Debian 上部署 Jenkins 的关键注意事项
一 环境与资源规划
- Java 版本:选择与 Jenkins LTS 匹配的 Java 11(或 Java 8),避免 Java 9/10/12 等不受支持的版本;安装后用 java -version 校验。生产环境建议 OpenJDK 11 JDK。
- 资源基线:测试环境建议至少 4GB 内存、10GB 磁盘;生产环境建议 8GB+ 内存、SSD 存储,并按需做 Master/Agent 分离 与横向扩容。
- 端口规划:默认 8080(Web 访问),50000(Agent 通信);确保云安全组/本机防火墙放行,避免端口冲突。
二 安装与仓库可信度
- 导入可信密钥与源(推荐新版签名方式):
- 导入密钥:curl -fsSL https://pkg.jenkins.io/debian-stable/jenkins.io.key | sudo tee /usr/share/keyrings/jenkins-keyring.asc > /dev/null
- 写入源:echo “deb [signed-by=/usr/share/keyrings/jenkins-keyring.asc] https://pkg.jenkins.io/debian-stable binary/” | sudo tee /etc/apt/sources.list.d/jenkins.list > /dev/null
- 安装与启动:sudo apt update && sudo apt install -y jenkins;sudo systemctl enable --now jenkins;sudo systemctl status jenkins(确认状态为 Active)。
三 首次启动与安全加固
- 解锁与初始化:访问 http://<服务器IP>:8080,使用初始密码 cat /var/lib/jenkins/secrets/initialAdminPassword 解锁;建议安装 推荐插件 并创建 管理员账户。
- 安全配置要点:
- 启用安全:禁用匿名访问,采用内置数据库或 LDAP/GitHub 等集中认证;设置强密码策略。
- 传输加密:为 8080 配置 反向代理 + HTTPS/TLS(Nginx/Apache),避免明文访问。
- 防火墙:sudo ufw allow 8080/tcp;如需 JNLP Agent 连接,放行 50000/tcp。
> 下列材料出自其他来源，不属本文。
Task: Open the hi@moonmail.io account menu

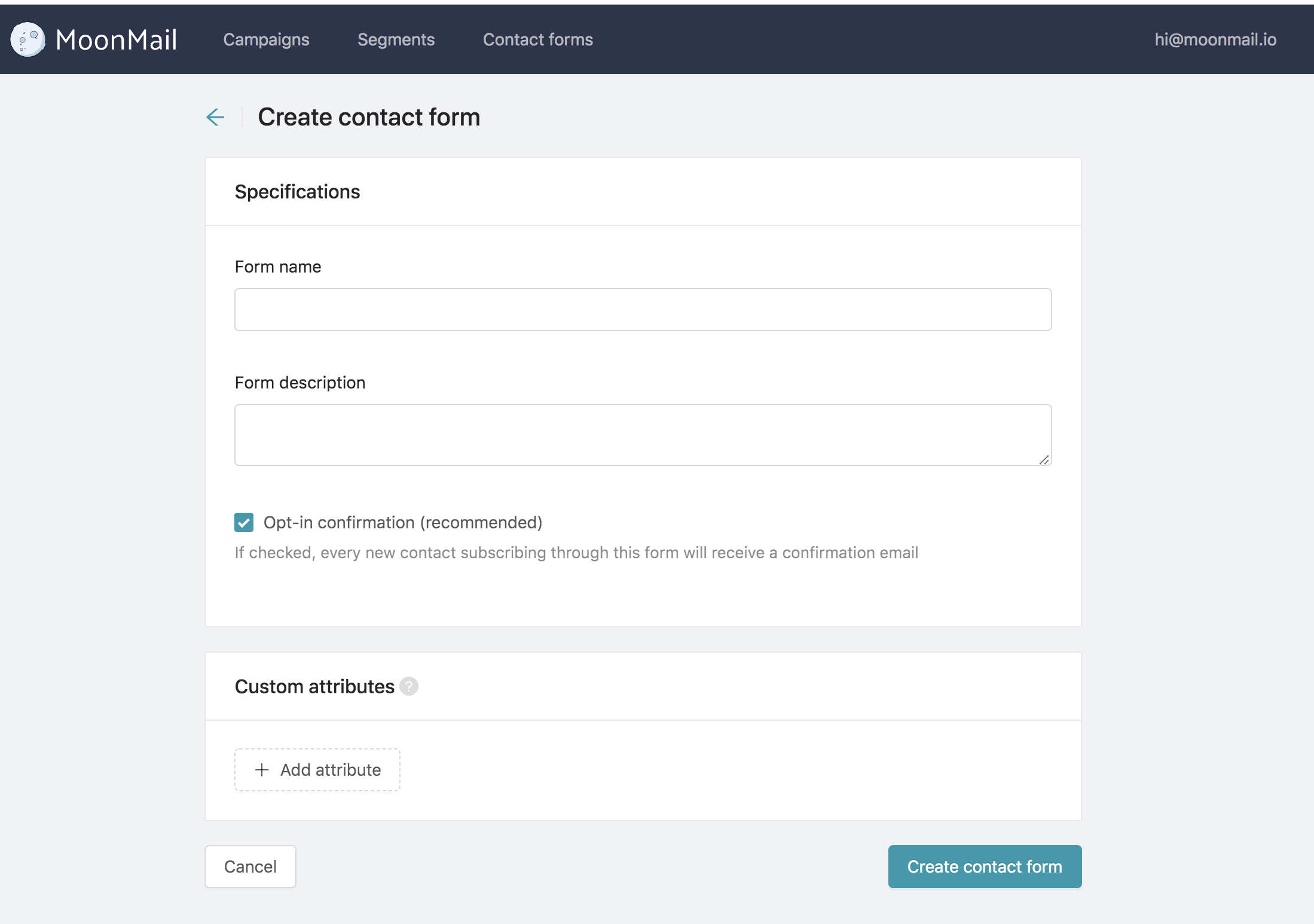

- 系统加固:限制 root 直接登录,使用 sudo;SSH 改用密钥登录并禁用密码;按需部署 Fail2ban/Logwatch。
四 插件、更新与备份
- 插件管理:优先安装 Pipeline、GitHub Integration、Docker、Kubernetes CLI、Credentials Binding;为加速插件下载,可在 Manage Jenkins → Plugin Manager → Advanced 将 Update Site 替换为 https://mirrors.tuna.tsinghua.edu.cn/jenkins/updates/update-center.json;保持插件与 Jenkins 版本同步更新。
- 备份与恢复:定期备份 $JENKINS_HOME(如 /var/lib/jenkins),可使用 ThinBackup 等插件;变更前先快照/备份,确保可回滚。
五 运行维护与性能优化
- JVM 与并发:根据节点内存合理设置 JVM 堆大小(如 -Xms/-Xmx),并限制 并发构建数,避免 OOM 与资源争用。
- 存储与 I/O:优先 SSD,并定期清理工作空间与构建产物;对 /var/log/jenkins 配置 logrotate 做日志轮转与压缩。
- 监控与告警:收集 Jenkins 日志 与系统指标,结合 ELK/Splunk 或邮件告警做持续观测。
- 高可用:重要业务建议 Master/Agent 分离 或引入 Kubernetes 动态代理,提升弹性与容错。